-- Set of tasks --
a) In the book review, how is an ethologist defined?
b) List every person or character named in the book review.

-- Source document --
Minding Animals is a manifesto. We have, in our arrogance, made unwarranted assumptions about both animals and our unique status on the earth. We drive other species of animals to extinction at a rate that required an asteroid collision or some other catastrophic event in the past. And we use animals as if they had no interests of their own, even such basic interests as avoiding pain and suffering. “They’re just animals,” we’re told. Bekoff is an ethologist—someone who studies non-human animal behavior. As common sense, both the sine qua non and bête noire of science, reveals, animals experience and express happiness, anger, and love. They can be depressed. They can be overjoyed. And we treat them as if they were objects to do with as we please.

Bekoff admits some of his fellow scientists treat him as if he’s gone soft. Like Diogenes, however, I search for an honest man and I think I have found him. Instead of castigating religion, Bekoff ends his book with a chapter on theology. Not to make fun of it, but to show that even scientists must integrate different kinds of knowledge. Not only is the science that Bekoff describes appealing to the emotions, it also makes sense. No scientist is completely objective. Even Mr. Spock breaks down once in a while. We all have perspectives. And that includes our fellow earthling animals. We evolved from the same ancestors and yet treat them as if we own them. Minding Animals will—or at least should—make us feel guilty about that. Being human and being humane, after all, are only a silent e apart.

[Pixel coordinate grounding data]
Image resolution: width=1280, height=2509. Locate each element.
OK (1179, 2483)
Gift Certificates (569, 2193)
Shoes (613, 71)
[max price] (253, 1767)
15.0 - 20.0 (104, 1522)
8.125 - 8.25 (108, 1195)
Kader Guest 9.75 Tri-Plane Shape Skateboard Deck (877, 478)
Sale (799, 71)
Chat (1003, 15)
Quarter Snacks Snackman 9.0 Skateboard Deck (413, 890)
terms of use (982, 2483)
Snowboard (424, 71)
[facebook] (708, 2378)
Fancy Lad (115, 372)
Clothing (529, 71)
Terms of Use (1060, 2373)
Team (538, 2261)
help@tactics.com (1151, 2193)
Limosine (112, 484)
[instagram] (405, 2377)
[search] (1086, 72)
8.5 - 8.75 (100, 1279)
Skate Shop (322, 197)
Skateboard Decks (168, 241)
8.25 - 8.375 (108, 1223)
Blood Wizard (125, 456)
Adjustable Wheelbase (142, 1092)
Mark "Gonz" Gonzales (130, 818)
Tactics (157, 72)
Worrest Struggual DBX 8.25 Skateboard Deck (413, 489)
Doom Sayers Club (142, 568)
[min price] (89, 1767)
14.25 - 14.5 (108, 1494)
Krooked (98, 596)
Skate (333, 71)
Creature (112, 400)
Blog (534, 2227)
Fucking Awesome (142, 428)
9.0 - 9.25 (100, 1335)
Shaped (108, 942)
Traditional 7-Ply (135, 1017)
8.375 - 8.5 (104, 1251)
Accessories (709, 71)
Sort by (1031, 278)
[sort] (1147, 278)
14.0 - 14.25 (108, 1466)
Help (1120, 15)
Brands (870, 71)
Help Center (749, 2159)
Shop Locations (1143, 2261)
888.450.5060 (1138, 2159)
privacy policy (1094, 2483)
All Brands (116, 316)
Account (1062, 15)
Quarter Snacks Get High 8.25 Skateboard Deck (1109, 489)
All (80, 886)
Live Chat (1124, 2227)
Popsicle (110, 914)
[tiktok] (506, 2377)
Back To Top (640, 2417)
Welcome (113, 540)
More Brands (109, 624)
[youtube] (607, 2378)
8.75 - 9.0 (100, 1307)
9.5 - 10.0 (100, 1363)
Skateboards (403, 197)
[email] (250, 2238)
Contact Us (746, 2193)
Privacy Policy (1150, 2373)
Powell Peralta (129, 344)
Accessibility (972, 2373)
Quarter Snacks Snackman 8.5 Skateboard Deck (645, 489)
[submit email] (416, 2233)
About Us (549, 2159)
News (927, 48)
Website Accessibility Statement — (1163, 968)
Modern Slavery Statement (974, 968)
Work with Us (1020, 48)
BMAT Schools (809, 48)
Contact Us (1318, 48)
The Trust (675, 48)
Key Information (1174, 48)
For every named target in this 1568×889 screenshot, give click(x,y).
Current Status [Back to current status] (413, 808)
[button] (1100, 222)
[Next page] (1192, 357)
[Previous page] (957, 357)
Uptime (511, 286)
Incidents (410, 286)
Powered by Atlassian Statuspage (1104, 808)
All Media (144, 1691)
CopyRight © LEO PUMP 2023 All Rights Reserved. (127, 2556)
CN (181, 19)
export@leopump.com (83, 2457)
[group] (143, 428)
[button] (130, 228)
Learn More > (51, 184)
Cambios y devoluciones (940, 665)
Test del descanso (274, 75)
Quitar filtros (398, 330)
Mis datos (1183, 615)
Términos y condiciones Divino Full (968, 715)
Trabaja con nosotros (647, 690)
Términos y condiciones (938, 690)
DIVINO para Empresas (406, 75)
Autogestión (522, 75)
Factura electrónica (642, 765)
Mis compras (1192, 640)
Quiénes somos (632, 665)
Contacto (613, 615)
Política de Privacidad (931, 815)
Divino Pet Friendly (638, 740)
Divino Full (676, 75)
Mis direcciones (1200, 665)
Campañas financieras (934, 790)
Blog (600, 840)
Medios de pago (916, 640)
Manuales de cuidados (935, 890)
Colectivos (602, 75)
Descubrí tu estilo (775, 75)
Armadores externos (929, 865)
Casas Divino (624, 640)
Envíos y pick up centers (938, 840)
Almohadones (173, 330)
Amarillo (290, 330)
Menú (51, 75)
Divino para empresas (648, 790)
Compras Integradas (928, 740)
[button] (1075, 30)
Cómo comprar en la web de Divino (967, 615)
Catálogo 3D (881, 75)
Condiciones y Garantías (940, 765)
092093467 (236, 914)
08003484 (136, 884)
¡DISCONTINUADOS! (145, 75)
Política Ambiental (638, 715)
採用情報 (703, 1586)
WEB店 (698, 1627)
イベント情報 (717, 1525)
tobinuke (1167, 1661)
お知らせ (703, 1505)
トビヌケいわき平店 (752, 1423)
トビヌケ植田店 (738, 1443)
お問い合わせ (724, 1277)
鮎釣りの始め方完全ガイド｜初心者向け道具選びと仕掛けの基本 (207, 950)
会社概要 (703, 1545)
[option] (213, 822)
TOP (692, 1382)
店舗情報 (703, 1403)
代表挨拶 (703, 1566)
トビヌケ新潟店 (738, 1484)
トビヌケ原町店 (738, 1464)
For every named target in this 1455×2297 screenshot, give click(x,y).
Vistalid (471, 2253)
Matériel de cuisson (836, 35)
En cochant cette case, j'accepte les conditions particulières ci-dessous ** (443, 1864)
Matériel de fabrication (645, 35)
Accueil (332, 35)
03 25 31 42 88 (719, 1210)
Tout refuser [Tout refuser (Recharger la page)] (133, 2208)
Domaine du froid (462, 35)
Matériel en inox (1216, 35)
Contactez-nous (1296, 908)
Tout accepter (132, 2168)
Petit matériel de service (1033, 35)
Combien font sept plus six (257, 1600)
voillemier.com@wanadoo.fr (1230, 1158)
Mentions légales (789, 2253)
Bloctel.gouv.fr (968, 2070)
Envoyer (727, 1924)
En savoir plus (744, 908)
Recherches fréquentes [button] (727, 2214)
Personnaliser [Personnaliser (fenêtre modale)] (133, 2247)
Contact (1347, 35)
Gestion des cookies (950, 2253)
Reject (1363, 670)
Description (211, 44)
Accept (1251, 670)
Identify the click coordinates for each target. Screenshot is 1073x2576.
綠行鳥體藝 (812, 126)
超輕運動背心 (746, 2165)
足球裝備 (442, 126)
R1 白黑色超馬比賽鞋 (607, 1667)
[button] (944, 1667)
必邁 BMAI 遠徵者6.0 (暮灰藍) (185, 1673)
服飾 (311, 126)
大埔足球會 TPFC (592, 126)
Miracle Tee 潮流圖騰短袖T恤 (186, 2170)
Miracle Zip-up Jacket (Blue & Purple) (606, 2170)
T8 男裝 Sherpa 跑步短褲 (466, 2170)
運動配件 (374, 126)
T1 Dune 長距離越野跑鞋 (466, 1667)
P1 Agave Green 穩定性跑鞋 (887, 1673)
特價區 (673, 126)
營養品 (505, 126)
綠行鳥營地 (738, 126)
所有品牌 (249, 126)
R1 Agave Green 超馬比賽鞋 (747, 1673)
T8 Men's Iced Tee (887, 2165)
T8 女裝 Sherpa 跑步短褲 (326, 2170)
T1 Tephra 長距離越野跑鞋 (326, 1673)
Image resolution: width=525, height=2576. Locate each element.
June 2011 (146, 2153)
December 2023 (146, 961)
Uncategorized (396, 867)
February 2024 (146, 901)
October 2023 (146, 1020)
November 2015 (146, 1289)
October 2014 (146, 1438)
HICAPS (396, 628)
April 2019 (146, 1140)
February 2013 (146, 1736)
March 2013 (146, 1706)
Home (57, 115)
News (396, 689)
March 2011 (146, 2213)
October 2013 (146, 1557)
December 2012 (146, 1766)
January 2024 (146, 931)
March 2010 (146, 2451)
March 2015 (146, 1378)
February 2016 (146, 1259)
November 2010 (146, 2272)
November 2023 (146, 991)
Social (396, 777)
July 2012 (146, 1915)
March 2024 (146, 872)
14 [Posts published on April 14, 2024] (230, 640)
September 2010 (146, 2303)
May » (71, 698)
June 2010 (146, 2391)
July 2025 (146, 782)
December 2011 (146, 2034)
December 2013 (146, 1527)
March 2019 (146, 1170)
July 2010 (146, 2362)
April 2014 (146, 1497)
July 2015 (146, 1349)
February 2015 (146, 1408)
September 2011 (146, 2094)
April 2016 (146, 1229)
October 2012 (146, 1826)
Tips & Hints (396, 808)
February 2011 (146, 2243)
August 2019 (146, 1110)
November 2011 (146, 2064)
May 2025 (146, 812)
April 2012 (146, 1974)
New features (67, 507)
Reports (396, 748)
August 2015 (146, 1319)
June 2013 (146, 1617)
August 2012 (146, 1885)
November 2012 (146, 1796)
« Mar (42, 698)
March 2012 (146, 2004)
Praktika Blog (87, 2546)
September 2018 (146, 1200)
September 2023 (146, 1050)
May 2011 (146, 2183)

-- Solution list --
a) Someone who studies non-human animal behavior.

b) Bekoff, Diogenes, Mr. Spock